Les dispositions de la loi électorale
S’agissant de la loi électorale (Loi n°06/006 du 9 mars 2006 telle que modifiée et complétée), Me Kalonji explique que le texte intègre la prise en compte de la parité dans l’établissement des listes de candidatures.
Il précise que la loi encourage la représentation des femmes sur les listes électorales déposées par les partis et regroupements politiques.
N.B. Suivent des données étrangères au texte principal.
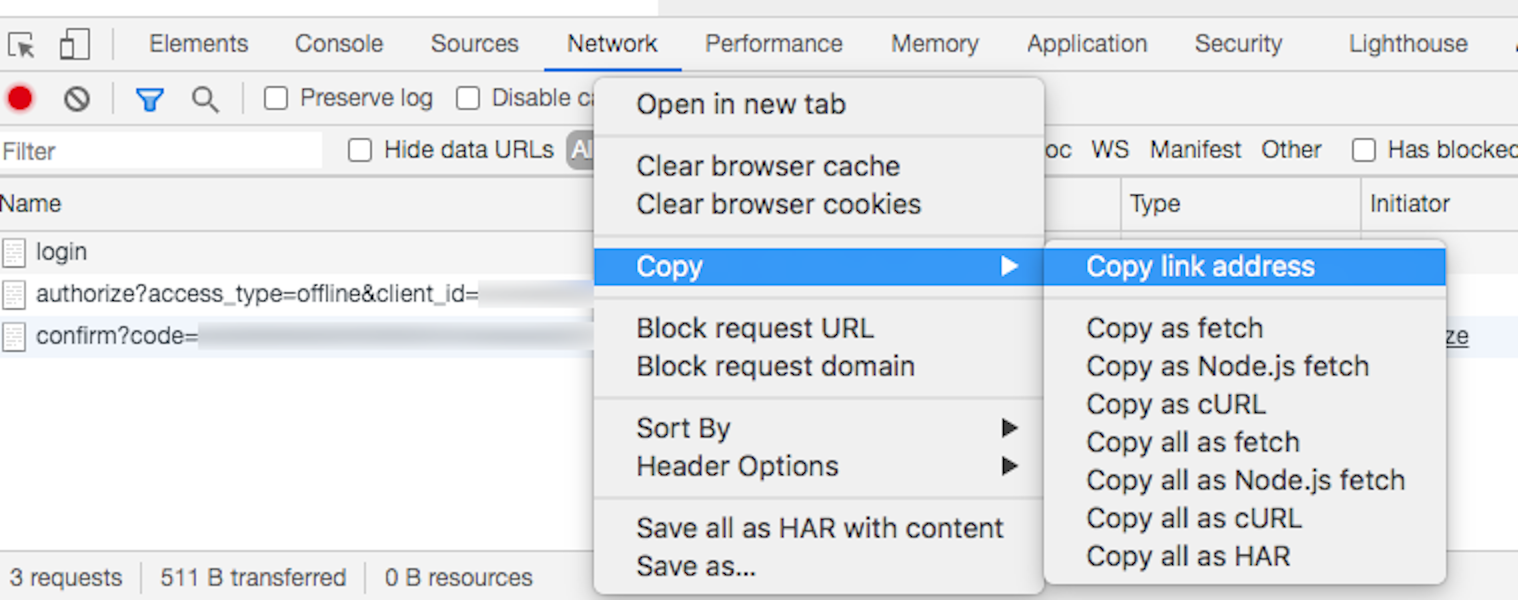Viewport: 1518px width, 600px height.
Task: Check the Hide data URLs checkbox
Action: click(x=360, y=150)
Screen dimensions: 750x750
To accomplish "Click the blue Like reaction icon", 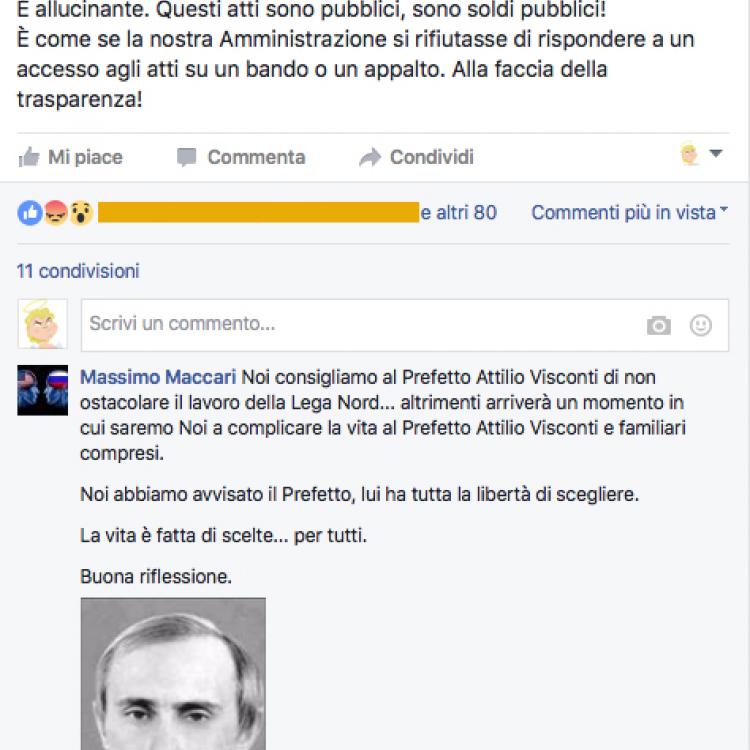I will coord(30,213).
Toutefois, il relève que le texte ne prévoit pas de quota obligatoire assorti d’une sanction automatique en cas de non-respect strict de la parité.
Selon lui, l’absence de disposition contraignante constitue une limite majeure : « la Constitution pose un principe clair à l’article 14. Mais la loi électorale, dans sa mise en œuvre, reste incitative plutôt qu’impérative. Il n’existe pas de mécanisme juridique imposant, par exemple, un pourcentage minimal de femmes sous peine d’irrecevabilité systématique des listes. »
Il rappelle également que la compétence de réception et de validation des candidatures appartient à la Commission électorale nationale indépendante (CENI), dans le cadre fixé par la loi.
La question du contrôle juridictionnel
Me Kalonji souligne que le contentieux électoral, porté devant les juridictions compétentes, peut théoriquement soulever des questions liées au respect du principe constitutionnel de parité. Toutefois, en pratique, les recours se concentrent davantage sur la régularité des candidatures, la conformité des dossiers ou la proclamation des résultats.
« Tant que la loi électorale ne traduira pas de manière plus précise l’exigence de l’article 14 en mécanismes contraignants, le juge disposera d’une marge d’interprétation limitée. La parité restera une orientation constitutionnelle forte, mais d’effectivité variable. »
Cependant, pour renforcer l’effectivité du principe de parité, Me Kalonji propose plusieurs mesures :
- Il recommande l’adoption d’une réforme législative qui introduirait un quota obligatoire de femmes sur les listes électorales, assorti de sanctions en cas de non-respect.
- Il suggère également de renforcer le contrôle de la CENI, en lui confiant un rôle actif de vérification de la conformité des listes avec le principe de parité avant leur validation.
- Il préconise des programmes de sensibilisation et de formation au sein des partis politiques pour encourager la participation des femmes, ainsi que des mécanismes d’accompagnement et de mentorat pour les candidates afin de faciliter leur accès aux postes électifs.
« La parité ne doit pas rester un principe abstrait inscrit dans la Constitution. Elle doit se traduire par des mesures concrètes, tant législatives qu’institutionnelles, pour permettre aux femmes de participer pleinement et effectivement à la vie politique », a-t-il conclut.